I love the drums. The eight-second drum break that opens the song, that opens the album. They speak louder than any of the aforementioned extraneous nonsense. They hit with power, urgency, rawness, and necessity. They encapsulate war, War, and War. They are all the album needs. It's message is immediately clear. 8 seconds is all it takes.

11 years later those same drums returned. Only this time they took nearly a minute and a half to appear. For the first minute, the song drifts along, percussion supplied by a scratch DJ, church-like bells creating an ominous backdrop. The song's music stops and a deep, friendly voice appears and intones "You said to me I was out of my mind." A short pause and the drums return. The drums of War. Only this time the battle is a little different. It's about the fight for sanity in a world of lunacy or in a deeply depressed soul. The drums speak the same.

Maybe the battle faced on the two albums isn't different at all.

DJ Shadow's second single, "Lost and Found" appeared in 1994, its drums unmistakably "Sunday Bloody Sunday's". Just 19 years old the music papers were already hailing DJ Shadow a musical genius. In the United States more people knew his name than had ever heard his compositions. Or at least that's how it felt at the time.

His first single, 1993's "in/flux", began with the announcement "This song is about life, death, love, hate, wealth, poverty, racism", continued with a female vocal beckoning, "we call on you", a hip hop sample saying "stay strong" and another vocal enforcing with "here us now." It isn't until then that the beat kicks in. These drums aren't Larry Mullens. They constitute a slow funk sample. "in/flux" takes its cue from the great hip hop tracks of the era, sampling James Brown, Funkadelic, and Earth Wind and Fire. Nevertheless the track's endless political vocal tracks calling for a nondescript "revolution" and slow jazzy track which felt urgent in 1994 (just as Bono's call for Christian soldiers and wall of sound violins must have seemed urgent in 1983) now seem formulaic at best, dated at worst.

"Lost and Found" was different just like War's first 8 seconds was different.
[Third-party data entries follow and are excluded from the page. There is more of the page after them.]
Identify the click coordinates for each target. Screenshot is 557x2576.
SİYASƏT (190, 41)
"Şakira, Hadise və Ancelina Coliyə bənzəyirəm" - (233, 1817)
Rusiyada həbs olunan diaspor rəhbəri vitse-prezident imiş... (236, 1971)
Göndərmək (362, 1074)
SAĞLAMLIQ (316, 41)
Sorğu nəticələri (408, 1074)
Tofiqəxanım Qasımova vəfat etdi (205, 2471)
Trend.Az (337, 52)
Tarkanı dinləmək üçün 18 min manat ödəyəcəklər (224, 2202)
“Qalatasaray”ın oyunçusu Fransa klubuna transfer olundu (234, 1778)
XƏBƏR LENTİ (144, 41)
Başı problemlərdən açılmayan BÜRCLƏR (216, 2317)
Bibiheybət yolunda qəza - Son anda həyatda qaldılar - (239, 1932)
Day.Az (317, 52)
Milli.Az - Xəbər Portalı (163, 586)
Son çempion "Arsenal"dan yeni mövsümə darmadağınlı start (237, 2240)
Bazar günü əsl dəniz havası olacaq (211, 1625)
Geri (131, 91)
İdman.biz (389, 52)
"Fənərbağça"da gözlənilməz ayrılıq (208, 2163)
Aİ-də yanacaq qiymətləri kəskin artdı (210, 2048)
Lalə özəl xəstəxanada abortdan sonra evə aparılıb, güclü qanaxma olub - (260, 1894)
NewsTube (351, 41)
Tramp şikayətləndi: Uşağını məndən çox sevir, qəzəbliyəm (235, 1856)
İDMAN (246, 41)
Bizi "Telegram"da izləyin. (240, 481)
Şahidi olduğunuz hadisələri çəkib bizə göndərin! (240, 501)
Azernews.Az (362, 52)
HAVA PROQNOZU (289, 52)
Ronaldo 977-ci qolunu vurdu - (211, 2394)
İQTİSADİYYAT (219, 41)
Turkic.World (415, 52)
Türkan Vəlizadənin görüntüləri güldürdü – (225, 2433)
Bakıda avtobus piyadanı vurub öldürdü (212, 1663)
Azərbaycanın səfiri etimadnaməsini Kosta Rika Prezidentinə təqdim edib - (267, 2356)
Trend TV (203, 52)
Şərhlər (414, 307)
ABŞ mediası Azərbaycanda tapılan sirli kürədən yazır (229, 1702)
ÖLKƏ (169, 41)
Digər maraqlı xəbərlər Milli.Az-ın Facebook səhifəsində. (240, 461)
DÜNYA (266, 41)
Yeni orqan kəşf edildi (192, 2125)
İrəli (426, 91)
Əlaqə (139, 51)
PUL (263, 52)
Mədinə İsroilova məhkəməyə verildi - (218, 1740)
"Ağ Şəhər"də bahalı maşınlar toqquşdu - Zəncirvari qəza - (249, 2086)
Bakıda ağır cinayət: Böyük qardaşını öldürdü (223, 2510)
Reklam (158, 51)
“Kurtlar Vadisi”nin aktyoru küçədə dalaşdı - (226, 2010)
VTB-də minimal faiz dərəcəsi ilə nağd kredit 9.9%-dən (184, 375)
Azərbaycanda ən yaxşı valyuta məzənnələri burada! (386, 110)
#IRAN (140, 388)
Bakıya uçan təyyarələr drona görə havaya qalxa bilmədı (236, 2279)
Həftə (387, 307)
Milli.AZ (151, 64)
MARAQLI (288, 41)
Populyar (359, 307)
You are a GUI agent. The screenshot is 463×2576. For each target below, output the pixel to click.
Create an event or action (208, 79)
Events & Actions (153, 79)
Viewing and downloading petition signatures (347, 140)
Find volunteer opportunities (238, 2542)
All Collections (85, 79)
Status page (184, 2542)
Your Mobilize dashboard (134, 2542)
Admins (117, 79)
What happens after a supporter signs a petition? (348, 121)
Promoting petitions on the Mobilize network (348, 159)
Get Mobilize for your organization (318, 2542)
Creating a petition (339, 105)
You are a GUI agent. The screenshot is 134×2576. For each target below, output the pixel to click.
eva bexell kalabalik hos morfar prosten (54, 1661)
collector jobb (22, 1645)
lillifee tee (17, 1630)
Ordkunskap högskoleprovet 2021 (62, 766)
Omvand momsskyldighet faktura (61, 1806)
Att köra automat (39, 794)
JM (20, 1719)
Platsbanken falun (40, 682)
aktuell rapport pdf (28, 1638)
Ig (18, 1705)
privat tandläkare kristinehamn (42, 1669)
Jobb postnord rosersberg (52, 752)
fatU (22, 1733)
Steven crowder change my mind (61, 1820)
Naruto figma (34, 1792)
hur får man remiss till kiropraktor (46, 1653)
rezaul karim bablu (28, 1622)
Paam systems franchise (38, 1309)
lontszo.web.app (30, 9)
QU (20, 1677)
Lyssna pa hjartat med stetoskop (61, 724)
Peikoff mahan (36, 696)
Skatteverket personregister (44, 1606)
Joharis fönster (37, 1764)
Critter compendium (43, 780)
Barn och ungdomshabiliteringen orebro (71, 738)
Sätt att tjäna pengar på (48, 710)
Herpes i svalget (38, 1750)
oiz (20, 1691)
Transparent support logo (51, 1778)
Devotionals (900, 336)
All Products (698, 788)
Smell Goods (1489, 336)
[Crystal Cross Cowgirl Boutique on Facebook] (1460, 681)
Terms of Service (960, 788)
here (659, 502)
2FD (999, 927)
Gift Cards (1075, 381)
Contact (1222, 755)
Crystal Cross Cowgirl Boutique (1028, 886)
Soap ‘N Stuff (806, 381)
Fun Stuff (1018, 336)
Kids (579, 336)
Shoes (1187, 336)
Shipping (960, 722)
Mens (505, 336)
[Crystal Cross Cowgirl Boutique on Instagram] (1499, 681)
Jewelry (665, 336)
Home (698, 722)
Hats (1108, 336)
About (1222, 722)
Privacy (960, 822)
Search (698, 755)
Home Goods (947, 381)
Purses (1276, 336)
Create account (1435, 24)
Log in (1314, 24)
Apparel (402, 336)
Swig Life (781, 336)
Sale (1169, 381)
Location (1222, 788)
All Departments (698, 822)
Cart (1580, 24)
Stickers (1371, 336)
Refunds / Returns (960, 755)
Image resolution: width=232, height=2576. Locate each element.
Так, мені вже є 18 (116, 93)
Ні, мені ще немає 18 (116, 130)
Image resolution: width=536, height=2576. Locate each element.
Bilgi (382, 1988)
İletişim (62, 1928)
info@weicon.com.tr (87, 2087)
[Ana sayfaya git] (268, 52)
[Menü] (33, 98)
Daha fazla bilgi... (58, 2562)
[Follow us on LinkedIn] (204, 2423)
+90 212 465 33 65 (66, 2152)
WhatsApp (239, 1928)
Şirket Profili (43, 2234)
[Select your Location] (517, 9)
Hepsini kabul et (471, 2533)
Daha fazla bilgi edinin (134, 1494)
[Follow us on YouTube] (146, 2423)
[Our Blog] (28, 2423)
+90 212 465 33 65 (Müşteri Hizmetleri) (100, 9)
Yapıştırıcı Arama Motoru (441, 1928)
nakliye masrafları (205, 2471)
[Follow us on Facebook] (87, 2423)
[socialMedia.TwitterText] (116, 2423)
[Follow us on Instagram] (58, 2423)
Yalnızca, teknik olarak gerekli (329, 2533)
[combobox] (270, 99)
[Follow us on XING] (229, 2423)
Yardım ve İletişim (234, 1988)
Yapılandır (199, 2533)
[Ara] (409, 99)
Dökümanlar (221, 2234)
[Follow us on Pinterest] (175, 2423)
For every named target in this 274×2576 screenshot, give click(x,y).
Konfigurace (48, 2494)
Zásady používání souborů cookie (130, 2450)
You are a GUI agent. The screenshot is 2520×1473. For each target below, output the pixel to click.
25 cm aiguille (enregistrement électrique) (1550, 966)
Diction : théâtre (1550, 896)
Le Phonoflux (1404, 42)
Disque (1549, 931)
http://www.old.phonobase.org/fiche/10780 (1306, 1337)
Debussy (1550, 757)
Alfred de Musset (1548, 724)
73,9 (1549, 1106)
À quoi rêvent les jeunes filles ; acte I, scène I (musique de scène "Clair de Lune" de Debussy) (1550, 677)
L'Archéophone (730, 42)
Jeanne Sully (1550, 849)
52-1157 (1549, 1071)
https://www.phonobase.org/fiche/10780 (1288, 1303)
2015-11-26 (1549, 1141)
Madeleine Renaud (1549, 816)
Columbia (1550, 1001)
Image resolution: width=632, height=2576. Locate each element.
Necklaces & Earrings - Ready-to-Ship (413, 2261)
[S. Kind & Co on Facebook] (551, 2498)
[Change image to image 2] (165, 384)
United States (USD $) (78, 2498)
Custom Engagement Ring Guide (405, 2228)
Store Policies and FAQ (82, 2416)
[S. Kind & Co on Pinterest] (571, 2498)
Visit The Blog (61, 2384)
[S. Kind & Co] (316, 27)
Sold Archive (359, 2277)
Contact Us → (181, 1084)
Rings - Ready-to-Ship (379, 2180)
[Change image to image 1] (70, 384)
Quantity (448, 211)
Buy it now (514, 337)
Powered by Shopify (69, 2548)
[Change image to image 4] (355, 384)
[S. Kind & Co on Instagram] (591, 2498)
It was real, it was personal, and it was soul bearing. It wasn't preachy, it didn't call for pie-in-the-sky social change , and it looked inward rather than outward. These emotions and this direction weren't audible to me in "in/flux" and were audible on only 8 seconds of War.

So is my favorite U2 song actually "Lost and Found"? Given that U2 would receive most of its royalties if it were ever released (Fleetwood Mac would see some too) I would say yes.